Pre-retirees who are thinking about changing their primary residence after they retire and who will need a mortgage to do so may benefit from making the move while they are still working.
That will not always be possible, of course. If, for example, retirement plans include selling the house in New Hampshire and moving to Florida – but work remains in New Hampshire – there is no moving early unless an employer allows for working remotely.
But near-retirees who do not plan to move far from their current residence – perhaps because the main reason is to get a smaller home – should consider getting a loan for that home while they are still working. Qualifying for the mortgage will likely be easier and they may be able to borrow more.
The importance of income
Lenders cannot discriminate against borrowers based on age, and they do not care, per se, whether an applicant is working or retired. What they care about is:
- Whether an applicant has the income to repay what they are asking to borrow.
- Whether existing debt could interfere with making the proposed loan payments.
- Whether the applicant’s credit history shows that they are a responsible borrower.
After retiring, borrowers cannot simply provide copies of W-2s, the tax forms that show annual employment earning earnings, to prove that they have the cash flow to repay the loan. Instead, they have to show that Social Security, pension, and retirement account income and assets will be sufficient to repay the loan.
Qualifying with Social Security and pension income is simple enough but qualifying with retirement account income and assets from accounts like 401(k)s and IRAs can get tricky.
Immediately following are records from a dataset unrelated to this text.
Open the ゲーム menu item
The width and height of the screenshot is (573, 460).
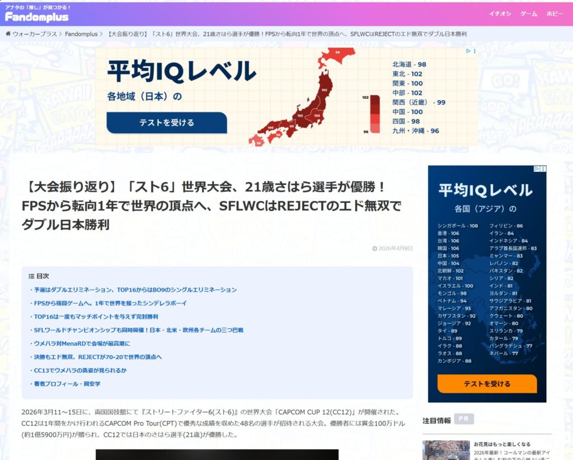(x=528, y=14)
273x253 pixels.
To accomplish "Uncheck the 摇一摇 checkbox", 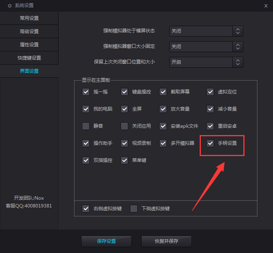I will 86,92.
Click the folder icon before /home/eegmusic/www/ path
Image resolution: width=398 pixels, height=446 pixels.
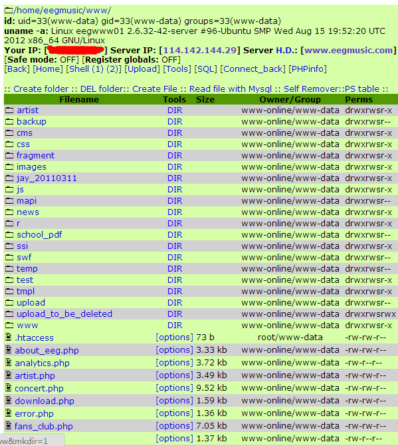(9, 11)
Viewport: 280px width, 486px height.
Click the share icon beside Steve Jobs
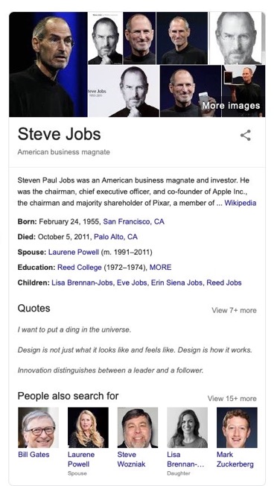point(245,136)
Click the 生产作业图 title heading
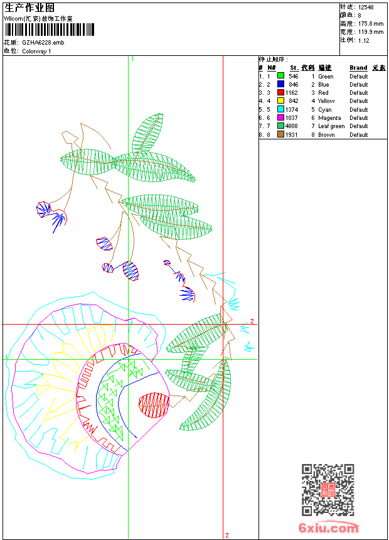 click(x=29, y=8)
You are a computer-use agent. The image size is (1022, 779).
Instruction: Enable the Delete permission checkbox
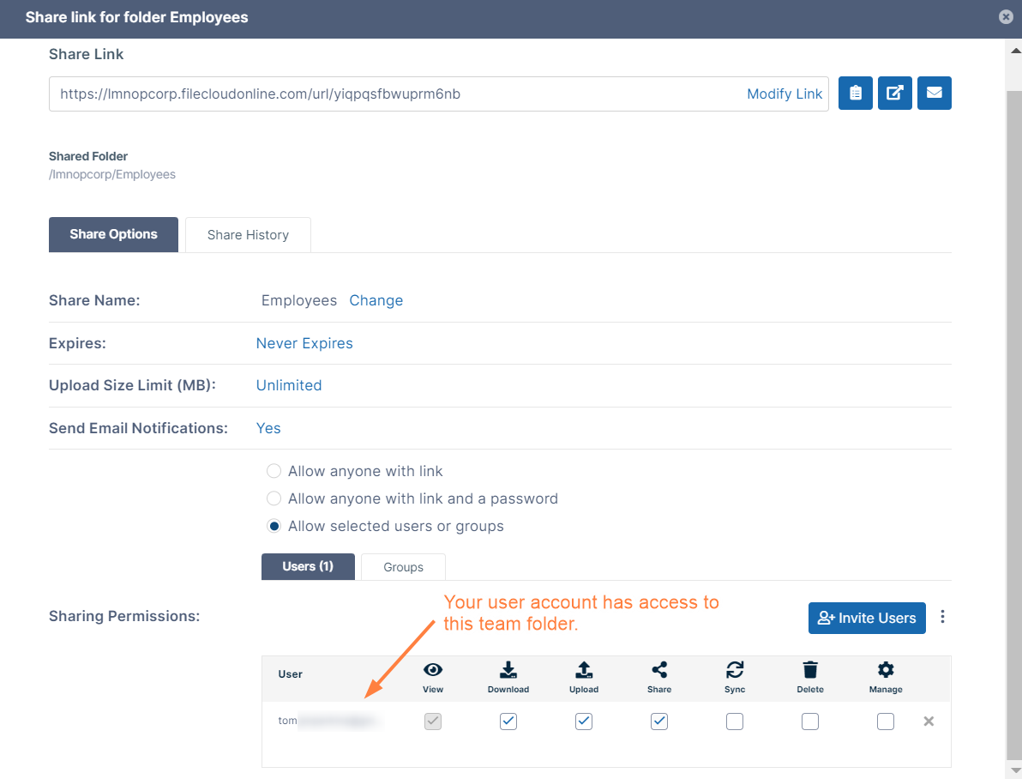[x=810, y=722]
Retirees need to be taking regular withdrawals from these accounts that are high enough to support their proposed housing payment, or they need to have enough untouched assets in these accounts to qualify under asset depletion calculations.
Applying while working can mean a larger loan
Different lenders use different formulas to turn a retiree’s untapped assets into qualifying income for a mortgage. While working, you can qualify for a mortgage based on your pre-tax salary. Lenders typically will not care about retirement account balances because you have enough current income to repay the loan you are applying for.
Words of caution
Retirees commonly carry credit cards, automobile loans, and sometimes even student loan debt. At age 65, retirees can expect to pay some amount, sometimes several hundred dollars depending on income level, for Medicare coverage. These are other factors that lenders may consider when applying for a loan.
Borrowers should carefully consider, however, whether it makes sense to borrow based on their retirement income if they expect their post-retirement income to be lower. Why add financial stress to the other challenges of retirement by taking on too much debt? The goal is not to borrow as much as possible, but to enjoy a comfortable retirement.